Explore.org has once again partnered with Alaska's Katmai National Park and Preserve, providing live streaming footage throughout the summer of the park's most famous residents, its bears.
Now in its fifth year, the bear cam spotlights the creatures as they fish for salmon. Nearly 2,500 people were live streaming from one of the cameras Wednesday afternoon.
"It tends to be the most popular cam at Explore," said Zach Servideo of Fabric.Media, which works with Explore, in a recent interview. "It's pretty insane. There are already 60,000 comments and we can have hundreds of thousands of viewers in a matter of hours."
All season? "Oh, man, several million hits."
[Katmai bear cam captures pair of mysterious deaths]

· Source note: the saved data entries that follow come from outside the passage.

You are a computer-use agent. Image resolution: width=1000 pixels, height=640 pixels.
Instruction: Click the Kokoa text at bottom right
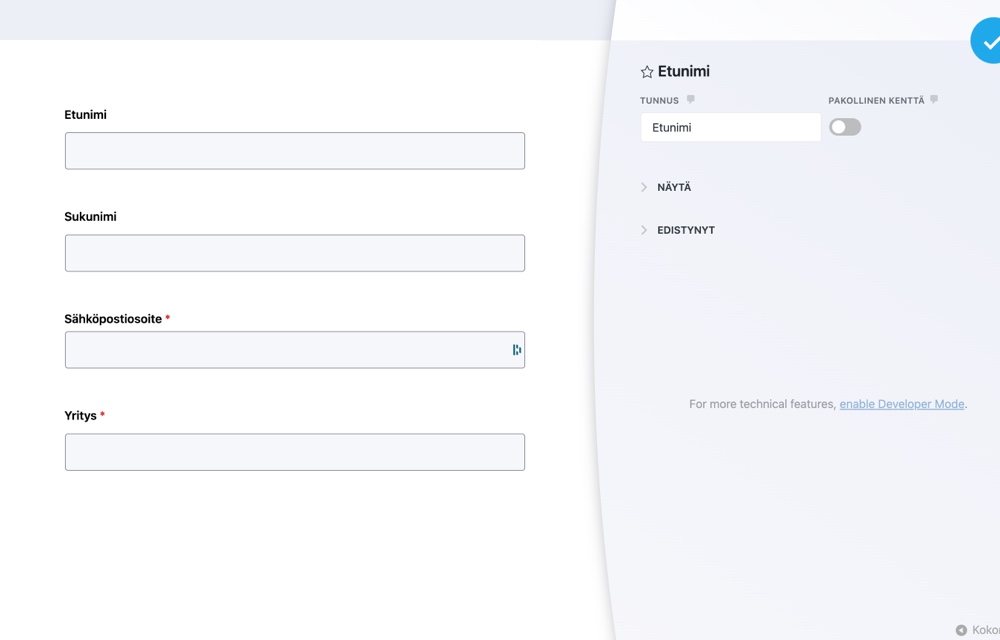tap(985, 630)
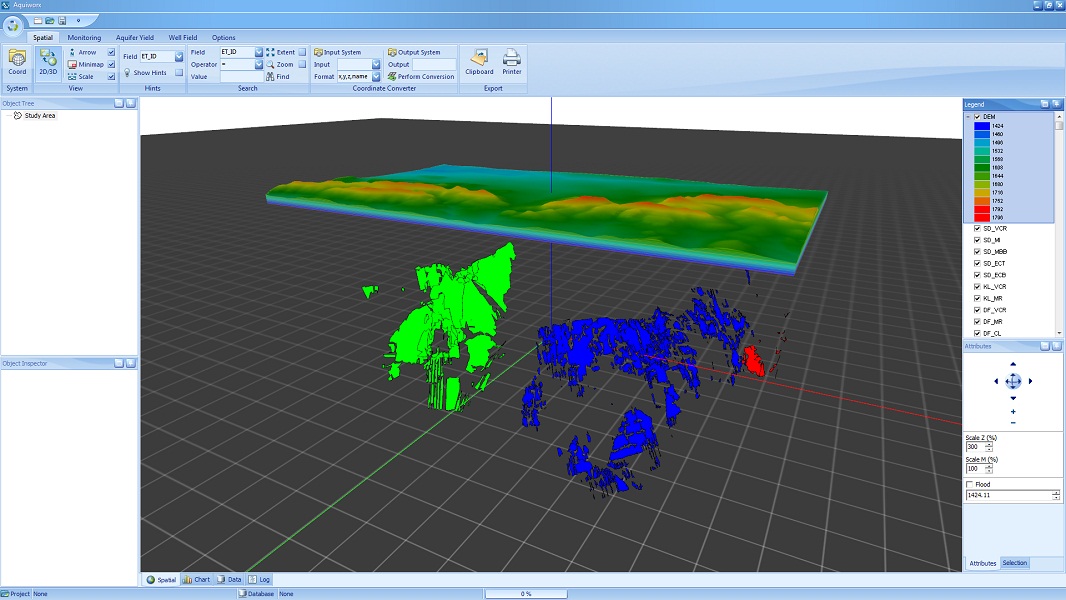Screen dimensions: 1066x600
Task: Open the Coord system tool
Action: 17,61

That puts the Brooks bears at the top of the list of Explore's most popular critter cams. Ahead of the renowned polar bears at Churchill, Manitoba. Ahead of beluga whales in Hudson Bay. Ahead of sharks near Cape Fear, North Carolina. Ahead of puffin cams, osprey cams, eagle cams.
"And the bird community is insane," Servideo said.
Katmai, located on the Alaska Peninsula, is known for hosting a high concentration of brown bears that take advantage of spawning salmon.
Brooks Falls is considered one of the best places in the world to view brown bears, according to the Katmai National Park website, as it's one of the first places where bears have access to the salmon migrating upstream come summer.
Brooks Falls creates a temporary barrier to migrating salmon early on in the salmon run, which creates a successful fishing spot for the bears.
That's important: A large, dominant male brown bear can eat more than 30 fish a day, according to the park.
"The brown bears of Katmai are eating machines. A Katmai bear must eat a full year's worth of food in 6 months to ensure its survival," the website says.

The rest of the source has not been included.